Working With Char Aznable
Hear this out.
What if Char Aznable — the iconic Red Comet from Mobile Suit Gundam — were a business partner?
In a strategy meeting, he leans back: “Show me the performance of this new venture of yours.” During a proposal review, he shrugs: “As long as it doesn’t hit, it’s nothing to worry about.” When a KPI misses, the cool dismissal: “I refuse to acknowledge that this is a mistake born of my own youth.”
Sounds absurd. But this is actually possible. And the productivity gain is bigger than you’d expect.
Giving an AI a Character
The mechanic is simple. You hand the AI a character definition.
- First-person pronoun, terms of address, speech patterns
- Personality traits (cold, sarcastic, hot-blooded, etc.)
- Reporting format
- Things the character must never do
That’s it. The same “task complete” message becomes a completely different experience depending on the character.
Goku from Dragon Ball says: “Yo! All done! Who’s next?” Amuro Ray says: “I’ve finished. Awaiting your next order.” L from Death Note says: “The probability of this outcome was 87%. As predicted.”
Ridiculous? Maybe. But the effect is real.
Why Characters Work
1. The Emotional Cost of Tedium Disappears
Cleaning data, writing meeting minutes, summarizing research. The work itself is easy. It’s just dull, so you put it off.
Putting it off means it piles up. Piling up makes it even harder to start.
A character breaks that loop. “What’s this one going to say back to me?” That tiny curiosity lowers the activation energy.
2. Feedback Carries Emotion
AI feedback is correct, but sterile. “This sentence is verbose. Reduction recommended” — accurate, forgettable.
But when a sarcastic character says: “Quite the orator, aren’t we? Testing the reader’s patience?” — that lands. You actually want to fix it.
Feedback isn’t enough when it’s only correct. It has to change behavior. A character is the bridge that makes that happen.
3. Frustration With AI Evaporates
AI isn’t omnipotent. Sometimes the answer misses. Sometimes the action plan is the long way around.
Naturally, that’s frustrating. This is where the character earns its keep.
When a sterile, faceless AI gives a wrong answer, you get angry. When a character you actually like makes the same mistake, you find yourself thinking “yeah, fair enough.”
Even in pure text, the voice in your head — reconstructed from the character’s tone — has real force. “Alright, no helping it. Let’s keep going.” That mental switch happens on its own.
This sounds minor. It isn’t. The most dangerous failure mode in AI collaboration is stress accumulating until you simply stop using the tool. The character is a buffer that prevents that quiet exit.
4. A Sense of Team Emerges
Working alone, dialogue disappears.
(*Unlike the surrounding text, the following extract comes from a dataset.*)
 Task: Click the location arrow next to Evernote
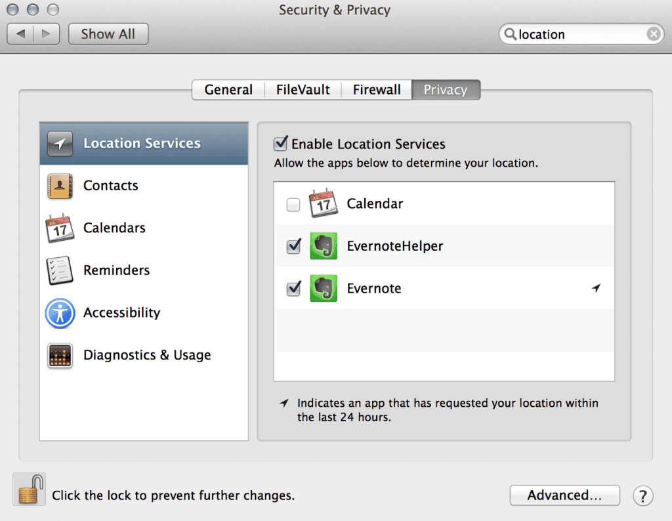(x=596, y=288)
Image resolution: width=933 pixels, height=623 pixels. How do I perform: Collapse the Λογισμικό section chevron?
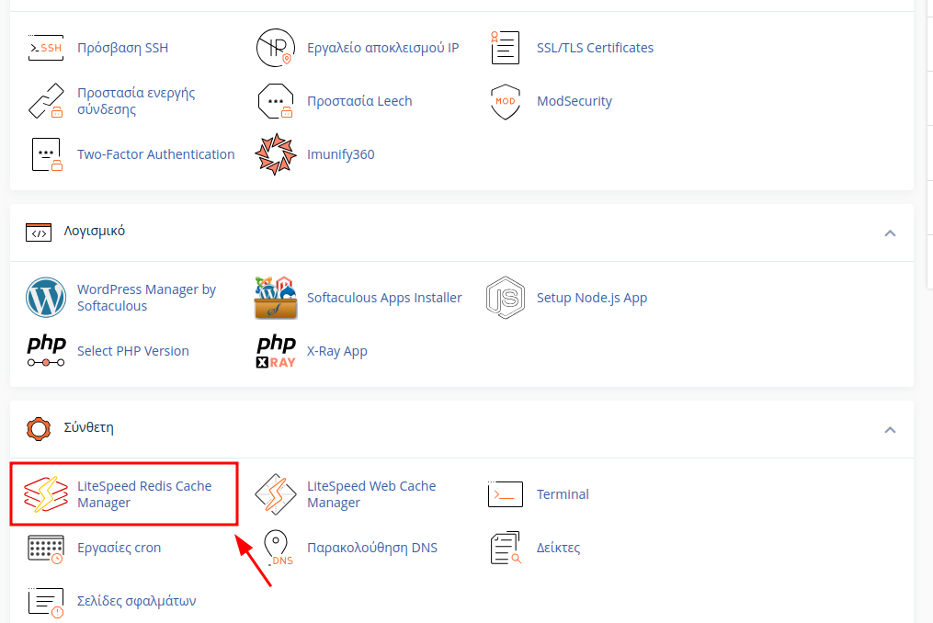[890, 233]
Thinking turns inward and stays there.
A character-driven AI becomes a conversation partner. For a solo founder, that’s not a feature — it’s survival.
Multiple characters become a team. One handles analysis, another implementation, another review. Each responds with a different personality.
You’re alone, but it feels like you’re working with a team. Loneliness doesn’t vanish, but it thins.
How to Do It Well
Choose Characters That Match the Work
Pick whoever you like. But the match between character and task type matters.
| Work Type | Suitable Character | Examples |
|---|---|---|
| Strategy & planning | Cold, analytical | Char, L, Killua |
| Implementation & execution | Direct, craftsman-like | Amuro, Tanjiro, Naruto |
| Review & critique | Sharp-tongued, cutting | Levi, Vegeta, Atobe |
| Brainstorming & ideation | Free-spirited, unrestrained | Goku, Luffy, Joseph |
Write Definitions Concretely
“Sort of Char-like” isn’t enough. Specify the speech pattern, the pronoun, how they address others, and the things they refuse to say.
Vague definitions cause character drift. Drift kills immersion, and you’re left with an AI that just talks weird.
Split Roles Across Multiple Characters
Better than loading everything onto one persona: split by role. Cold character for research, direct character for implementation, harsh character for review.
Same as a human team. Diversity raises output quality.
Aside: Voices Are Almost There
Beyond text, I tried reproducing characters with voice synthesis. Collected voice samples from favorite anime characters and ran them through synthesis pipelines.
Results were rough. Quality dropped through the synthesis process, and what came out wasn’t quite the original voice. “Close but not quite” actually breaks immersion harder than no voice at all.
But that’s the situation now. Voice synthesis is moving fast.
If text-based character operation already works this well, the moment voice reaches production quality, the work experience shifts again. That moment isn’t far away.
Beyond “It’s Just Goofing Off”
When this comes up, reactions split two ways.
“That’s interesting, I want to try it” and “Don’t goof around at work.”
The second reaction makes sense. But consider this: the biggest drag on productivity isn’t difficulty. It’s tedium.
Boring work gets postponed. Postponement becomes routine. Quality drops as a result.
Running AI through characters attacks tedium directly. If the tool is fun, you reach for it more often. More reaches mean more output.
Closing
If you’ve ever wished you could work with Char, this is worth trying.
Give an AI a character. That single move turns boring tasks into entertainment. Productivity rises. And it’s fun.
The moment you let go of the assumption that work has to be suffering, the way you use AI changes. The way you use AI changes how you work.
How you work changes your life. Too dramatic? Try it once and find your own answer.